FIM世界耐久選手権最終戦 決勝
表彰式の中央で3連覇を喜ぶヤマハの(左から)ローズ、中須賀、ファンデルマーク、吉川監督。左は2位カワサキグリーンのカマルザマン、渡辺、ハスラム。右は3位TSRのエガーター、ドゥプニエ、フック
表彰式の中央で3連覇を喜ぶヤマハの(左から)ローズ、中須賀、ファンデルマーク、吉川監督。左は2位カワサキグリーンのカマルザマン、渡辺、ハスラム。右は3位TSRのエガーター、ドゥプニエ、フック
 【三重県・鈴鹿サーキット ペン=田村尚之、遠藤智、佐藤洋美 カメラ=河口貞史、大橋脩人】 中須賀克行(35)がエースライダーとして引っ張るヤマハ・ファクトリー・レーシング(YZF−R1)が3位以下を周回遅れにする圧巻の速さで、陣営初の3連覇を達成した。中須賀は日本人選手初の3連覇。2位にカワサキ・チーム・グリーンの渡辺一馬(27)組(ZX−10RR)が入り、3位はTSRのドミニク・エガーター(26)組(ホンダCBR1000RR・SP2)。世界耐久選手権(EWC)のタイトルは11位でゴールしたGMT94ヤマハのダビド・チェカ(37)組(YZF−R1)が逆転で獲得した。 (観衆=7万4000人)

3位以下周回遅れ

序盤、トップ争いをするヤマハのA・ローズ、(手前)とハルクプロのJ・ミラー
序盤、トップ争いをするヤマハのA・ローズ、(手前)とハルクプロのJ・ミラー
 王者の底力だ。序盤こそハルクプロとマッチレースを繰り広げたヤマハファクトリーだが、スタートから3時間を待たずに独走状態に持ち込んだ。バイクは壊れず、3人の選手はミスを犯さない。8時間の長丁場で、昨年に続き3位以下を周回遅れにしてみせた。

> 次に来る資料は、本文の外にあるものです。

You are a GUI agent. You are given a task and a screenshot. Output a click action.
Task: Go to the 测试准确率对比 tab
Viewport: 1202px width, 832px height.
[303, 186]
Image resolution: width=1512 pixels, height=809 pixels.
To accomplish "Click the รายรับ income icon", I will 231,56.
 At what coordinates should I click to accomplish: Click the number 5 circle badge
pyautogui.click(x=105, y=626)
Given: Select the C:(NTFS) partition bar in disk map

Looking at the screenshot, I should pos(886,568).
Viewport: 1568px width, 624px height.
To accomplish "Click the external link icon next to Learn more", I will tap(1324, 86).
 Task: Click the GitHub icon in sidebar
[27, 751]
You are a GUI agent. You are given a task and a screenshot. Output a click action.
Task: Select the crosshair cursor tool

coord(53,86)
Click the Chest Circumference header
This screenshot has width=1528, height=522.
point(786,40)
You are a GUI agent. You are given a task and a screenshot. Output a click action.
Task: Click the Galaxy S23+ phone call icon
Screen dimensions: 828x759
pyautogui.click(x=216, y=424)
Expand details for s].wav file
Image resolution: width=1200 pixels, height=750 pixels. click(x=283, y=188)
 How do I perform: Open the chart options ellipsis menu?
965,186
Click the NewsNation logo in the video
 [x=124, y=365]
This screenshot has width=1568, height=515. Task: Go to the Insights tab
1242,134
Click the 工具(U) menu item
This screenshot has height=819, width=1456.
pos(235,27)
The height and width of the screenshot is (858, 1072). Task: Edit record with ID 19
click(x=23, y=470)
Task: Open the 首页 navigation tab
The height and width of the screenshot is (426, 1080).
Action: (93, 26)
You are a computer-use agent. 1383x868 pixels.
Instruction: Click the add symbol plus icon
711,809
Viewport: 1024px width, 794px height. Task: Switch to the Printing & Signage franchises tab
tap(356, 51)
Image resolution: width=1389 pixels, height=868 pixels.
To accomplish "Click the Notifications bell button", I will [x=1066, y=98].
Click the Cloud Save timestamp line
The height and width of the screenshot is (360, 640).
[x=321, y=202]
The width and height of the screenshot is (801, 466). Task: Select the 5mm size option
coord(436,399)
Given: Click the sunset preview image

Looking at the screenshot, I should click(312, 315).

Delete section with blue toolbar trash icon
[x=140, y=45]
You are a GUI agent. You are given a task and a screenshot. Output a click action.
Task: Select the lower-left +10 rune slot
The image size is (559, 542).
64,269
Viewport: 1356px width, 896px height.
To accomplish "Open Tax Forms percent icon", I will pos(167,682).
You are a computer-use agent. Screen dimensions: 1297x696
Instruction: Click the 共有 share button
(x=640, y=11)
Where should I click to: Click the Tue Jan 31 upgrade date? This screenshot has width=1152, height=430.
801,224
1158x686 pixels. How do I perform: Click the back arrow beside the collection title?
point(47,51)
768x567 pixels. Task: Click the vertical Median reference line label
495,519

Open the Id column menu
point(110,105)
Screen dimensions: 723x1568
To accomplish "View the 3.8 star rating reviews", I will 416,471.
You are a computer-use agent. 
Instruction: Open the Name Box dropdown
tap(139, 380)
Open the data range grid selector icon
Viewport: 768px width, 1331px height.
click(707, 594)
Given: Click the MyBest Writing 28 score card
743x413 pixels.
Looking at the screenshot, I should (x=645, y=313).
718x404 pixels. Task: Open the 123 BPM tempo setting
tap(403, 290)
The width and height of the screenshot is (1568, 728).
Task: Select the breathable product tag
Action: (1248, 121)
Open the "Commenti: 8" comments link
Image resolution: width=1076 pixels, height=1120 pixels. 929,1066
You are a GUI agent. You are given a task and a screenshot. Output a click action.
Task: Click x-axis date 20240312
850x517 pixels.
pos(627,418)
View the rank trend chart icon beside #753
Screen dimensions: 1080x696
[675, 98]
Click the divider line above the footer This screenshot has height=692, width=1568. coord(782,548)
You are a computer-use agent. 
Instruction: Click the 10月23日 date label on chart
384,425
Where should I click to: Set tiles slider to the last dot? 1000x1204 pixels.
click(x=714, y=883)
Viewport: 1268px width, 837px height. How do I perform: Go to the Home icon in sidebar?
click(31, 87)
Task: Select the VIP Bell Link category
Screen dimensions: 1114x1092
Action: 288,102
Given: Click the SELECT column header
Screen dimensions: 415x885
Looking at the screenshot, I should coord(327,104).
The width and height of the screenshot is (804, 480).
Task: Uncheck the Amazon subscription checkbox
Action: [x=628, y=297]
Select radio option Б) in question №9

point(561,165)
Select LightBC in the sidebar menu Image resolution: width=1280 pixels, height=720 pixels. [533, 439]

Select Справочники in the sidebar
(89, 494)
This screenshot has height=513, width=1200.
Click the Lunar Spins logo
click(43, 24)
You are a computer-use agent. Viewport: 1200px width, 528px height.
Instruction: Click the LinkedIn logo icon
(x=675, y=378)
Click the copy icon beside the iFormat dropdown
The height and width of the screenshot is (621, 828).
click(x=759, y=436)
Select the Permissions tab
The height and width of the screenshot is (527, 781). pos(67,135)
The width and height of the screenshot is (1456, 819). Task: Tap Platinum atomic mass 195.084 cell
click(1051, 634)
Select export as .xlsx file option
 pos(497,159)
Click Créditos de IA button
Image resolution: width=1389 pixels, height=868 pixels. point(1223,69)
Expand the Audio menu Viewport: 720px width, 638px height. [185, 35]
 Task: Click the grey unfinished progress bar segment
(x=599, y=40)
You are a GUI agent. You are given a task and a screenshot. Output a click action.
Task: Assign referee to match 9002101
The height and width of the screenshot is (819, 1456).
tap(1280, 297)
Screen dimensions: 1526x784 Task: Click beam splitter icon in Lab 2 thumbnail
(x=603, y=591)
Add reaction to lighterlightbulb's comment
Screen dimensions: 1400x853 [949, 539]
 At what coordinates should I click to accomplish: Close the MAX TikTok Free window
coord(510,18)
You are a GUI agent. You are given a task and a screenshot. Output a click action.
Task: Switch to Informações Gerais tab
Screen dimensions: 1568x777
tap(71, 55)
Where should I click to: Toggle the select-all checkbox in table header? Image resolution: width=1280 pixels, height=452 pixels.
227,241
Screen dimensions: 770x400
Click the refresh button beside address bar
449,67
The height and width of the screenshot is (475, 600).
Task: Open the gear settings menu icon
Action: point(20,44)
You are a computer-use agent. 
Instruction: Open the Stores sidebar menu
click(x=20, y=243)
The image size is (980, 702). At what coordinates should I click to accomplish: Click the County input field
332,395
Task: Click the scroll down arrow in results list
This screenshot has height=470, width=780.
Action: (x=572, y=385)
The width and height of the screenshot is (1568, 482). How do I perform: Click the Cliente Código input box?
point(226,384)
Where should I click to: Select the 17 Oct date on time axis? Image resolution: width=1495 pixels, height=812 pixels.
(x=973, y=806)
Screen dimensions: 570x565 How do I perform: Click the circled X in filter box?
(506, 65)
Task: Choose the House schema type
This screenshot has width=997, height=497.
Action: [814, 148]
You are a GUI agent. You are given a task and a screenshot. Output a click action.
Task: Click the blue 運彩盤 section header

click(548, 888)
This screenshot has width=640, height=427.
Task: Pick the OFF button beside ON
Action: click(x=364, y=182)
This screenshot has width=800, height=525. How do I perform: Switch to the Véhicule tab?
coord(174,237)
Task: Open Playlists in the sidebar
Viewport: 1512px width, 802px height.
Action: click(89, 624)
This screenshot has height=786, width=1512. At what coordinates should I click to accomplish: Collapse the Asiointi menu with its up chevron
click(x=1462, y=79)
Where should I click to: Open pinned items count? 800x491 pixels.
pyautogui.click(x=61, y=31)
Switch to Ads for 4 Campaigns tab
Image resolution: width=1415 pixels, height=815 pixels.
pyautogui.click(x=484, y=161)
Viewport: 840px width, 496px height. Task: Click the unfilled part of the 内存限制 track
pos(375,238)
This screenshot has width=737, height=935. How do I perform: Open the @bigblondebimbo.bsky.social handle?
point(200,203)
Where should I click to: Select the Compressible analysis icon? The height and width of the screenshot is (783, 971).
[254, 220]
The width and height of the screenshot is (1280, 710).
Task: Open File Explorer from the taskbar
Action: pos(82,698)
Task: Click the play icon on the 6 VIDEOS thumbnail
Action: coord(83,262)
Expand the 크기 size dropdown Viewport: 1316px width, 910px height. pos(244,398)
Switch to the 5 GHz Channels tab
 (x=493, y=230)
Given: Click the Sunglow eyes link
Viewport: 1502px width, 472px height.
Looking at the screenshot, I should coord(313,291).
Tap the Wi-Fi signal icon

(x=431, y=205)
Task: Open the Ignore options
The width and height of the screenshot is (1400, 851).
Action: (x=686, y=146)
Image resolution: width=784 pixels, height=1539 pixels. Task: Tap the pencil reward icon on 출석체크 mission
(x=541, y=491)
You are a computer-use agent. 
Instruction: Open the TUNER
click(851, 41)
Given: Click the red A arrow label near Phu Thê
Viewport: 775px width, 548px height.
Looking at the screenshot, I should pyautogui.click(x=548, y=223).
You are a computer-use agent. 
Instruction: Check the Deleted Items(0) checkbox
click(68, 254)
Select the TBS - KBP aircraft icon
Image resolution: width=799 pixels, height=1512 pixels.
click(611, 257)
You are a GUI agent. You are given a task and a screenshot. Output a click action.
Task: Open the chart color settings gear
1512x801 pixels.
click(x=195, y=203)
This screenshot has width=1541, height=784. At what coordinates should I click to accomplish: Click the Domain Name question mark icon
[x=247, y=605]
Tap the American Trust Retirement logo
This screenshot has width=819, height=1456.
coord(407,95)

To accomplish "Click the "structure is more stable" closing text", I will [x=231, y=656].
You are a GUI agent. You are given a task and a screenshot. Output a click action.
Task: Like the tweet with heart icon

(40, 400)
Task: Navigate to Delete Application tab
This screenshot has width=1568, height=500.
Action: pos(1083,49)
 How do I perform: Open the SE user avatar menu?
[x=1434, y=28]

 「もう最高! この素晴らしい景色を見るために頑張ってきた。みんなの応援と、強力な2人のライダーがいたことが記録につながった」

 表彰台の真ん中で喜びを爆発させた中須賀は、真下を埋めたファンに感謝の思いを伝え、こだわっていたヤマハ初、そして日本人選手初の3連覇達成を喜んだ。

記録にこだわった

 中須賀は記録にこだわってきた。全日本ロード選手権のJSB1000クラスでは昨年前人未到の5連覇を達成し、通算7回も王者に立った。多くの選手が日本で好結果を残すと海外への飛躍を夢見るが、「ヤマハのモトGP開発テストや8耐車両の開発が自分の使命」と言い切る。全日本を戦うかたわら、ヤマハのロードレース世界選手権のモトGP車両や全日本、そして8耐を戦うバイクの開発を1人で担ってきたことに誇りを持つ。そしてレースでの好結果は、自らの仕事が正しかったことの証しだ。

ローズ最速タイム

 チームも万全の準備を進めた。今大会の技術的なキーポイントになった16・5インチフロントタイヤの選択も、いち早く4月には決めていた。EWCの16−17年シーズン最終戦の8耐は、今季から導入された17インチタイヤと16・5インチを選択でき、ヤマハは2連覇という実績を選んだ。それが予選からライバルにつけいるすきを与えず、決勝では同僚のアレックス・ローズがレース中最速タイムのレコードを更新する2分6秒932というタイムを記録したことでも実証した。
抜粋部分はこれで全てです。